Developers are steadily increasing the number of monoclonal antibody (mAb) products for which they are initiating clinical studies, extending a trend that began in the 1990s, according to a new report.

The number of novel mAbs entering clinical study worldwide annually rose from 19 in 1997 to 53 in 2010, peaking at 54 in 2008, thus continuing a trend dating back to the mid-1980s, when about a dozen mAb candidates entered clinical study each year, reports the Tufts Center for the Study of Drug Development (CSDD).

From 1997 through 2010, clinical and Food and Drug Administration (FDA) approval phases for mAb therapeutics averaged 7.2 years and 1.0 years, respectively, it notes.

Total development and approval times for mAbs compare favourably with small-molecule drugs, which require an average of 7.5 years in total to follow the same path, as well as with biotechnology products, which require an average of eight years, says the study.
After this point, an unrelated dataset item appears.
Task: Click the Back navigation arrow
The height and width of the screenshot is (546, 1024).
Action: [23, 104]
"Advances in antibody engineering and design, improvement in cell lines and manufacturing, and better understanding of targets and mechanisms of action are some of the key reasons why more mAbs are entering clinical study," says study author Janice Reichert, research assistant professor and senior research fellow at Tufts CSDD.

Today, about 314 mAb products are in clinical study worldwide, according to the study, which is reported in the November/December Tufts CSDD Impact Report.
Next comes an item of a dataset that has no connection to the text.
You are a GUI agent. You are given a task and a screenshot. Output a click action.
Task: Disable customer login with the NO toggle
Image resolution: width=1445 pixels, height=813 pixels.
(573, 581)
The research also finds that the cumulative success rate - mAbs that have completed clinical trials and received FDA approval - is 17% for all humanised mAb candidates, with a lower rate (13%) for anticancer candidates and a higher one (26%) for immunological candidates, and that FDA approvals have recently dropped slightly, from 16 during 1997-2004 to 13 in 2005-11.

Of the mAbs now in clinical study, 51% are focused on anticancer therapies and 27% on immunological treatments, the study reports.